• Work to complete
Going from the line that contains "Task: Click the Full GC total time label" through the last line of the records, set down each line again exactly, both included, with pictures left out.

• Stored data
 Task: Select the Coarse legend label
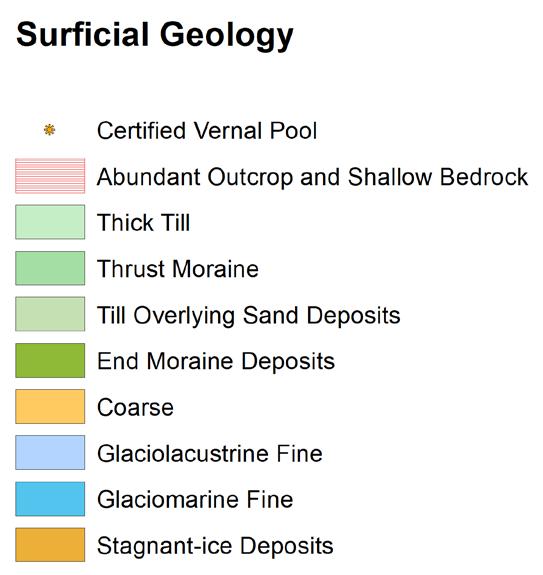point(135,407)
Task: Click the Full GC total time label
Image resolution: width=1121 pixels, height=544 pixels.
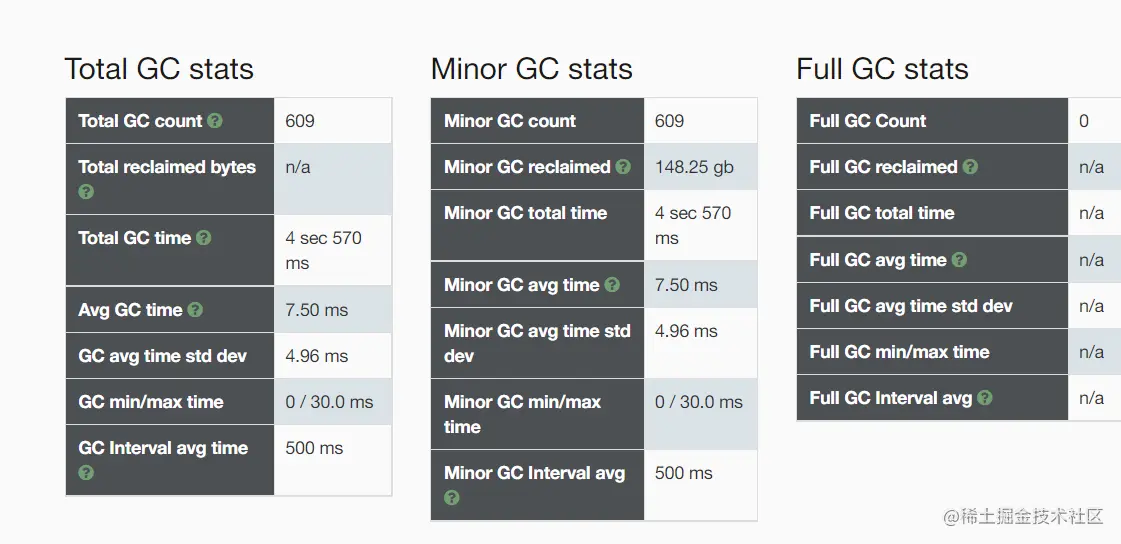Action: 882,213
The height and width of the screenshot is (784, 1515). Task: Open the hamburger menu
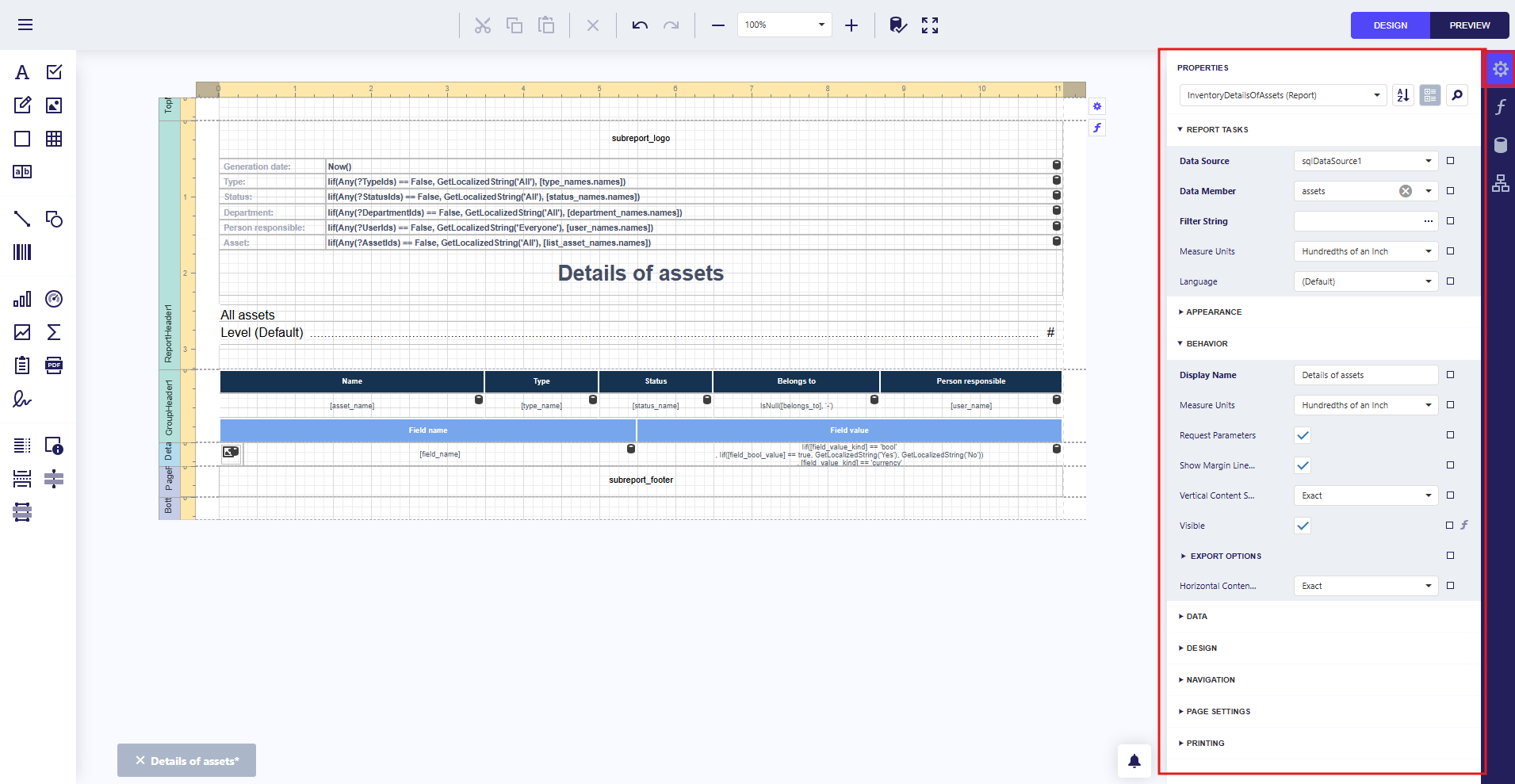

• Task result
Task: Click the Full GC total time label
Image resolution: width=1121 pixels, height=544 pixels.
Action: 882,213
The height and width of the screenshot is (784, 1515). Task: Open the hamburger menu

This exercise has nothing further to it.